Billionaire activist investor Carl Icahn has sold his entire stake in Apple, citing the risk of China’s influence on the stock. His announcement came days after Apple announced its worst quarterly results in 13 years after being hit by sagging iPhone sales in the Chinese market.
The decision surprised many analysts as he was known to be a great cheerleader of the Apple stock. Icahn owned 45.8 million Apple shares at the end of 2015 and started selling the stock in early 2016. He said China’s economic slowdown and also the risks of doing business with it triggered his decision to exit the stock.
“We no longer have a position in Apple. Tim Cook did a great job.
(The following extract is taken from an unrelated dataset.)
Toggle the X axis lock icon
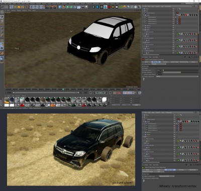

I called him this morning to tell him that, I told him it’s a great company. He seemed sort of sad to hear that,” Icahn said.
Speaking to CNBC, Icahn also cautioned about the risks in US stock market and said a “day of reckoning” is inevitable unless some fiscal stimulus is pumped in.
He clarified that it is not the price that judged his decision, but it was the China factor. “I think it’s a very cheap stock. China could be a shadow for it, and we have to look at that.” Icahn made roughly $2 billion off the Apple trade for about three years, Reuters reported.
Apple shares plunged after Icahn’s comments trickled in. The sales at Apple dropped by more than a quarter in China, which is the second-largest market after the United States.
Icahn took a stake in Apple in 2013 and called the investment a “no brainer.” Those days his concerns were about Apple being undervalued.
In May 2015, in an open letter to Apple chief executive Tim Cook, Carl Icahn argued that shares of the iPhone maker were worth $240, some 90 percent more than the price at which it was trading. At $240 a share, Apple’s market cap would be $1.4 trillion, Icahn asserted.
Singing a different tune now, Carl Icahn is blaming China’s economic slowdown and worries about doing business with it.
The Chinese government could “come in and make it very difficult for Apple to sell there … you can do pretty much what you want there”, Icahn said.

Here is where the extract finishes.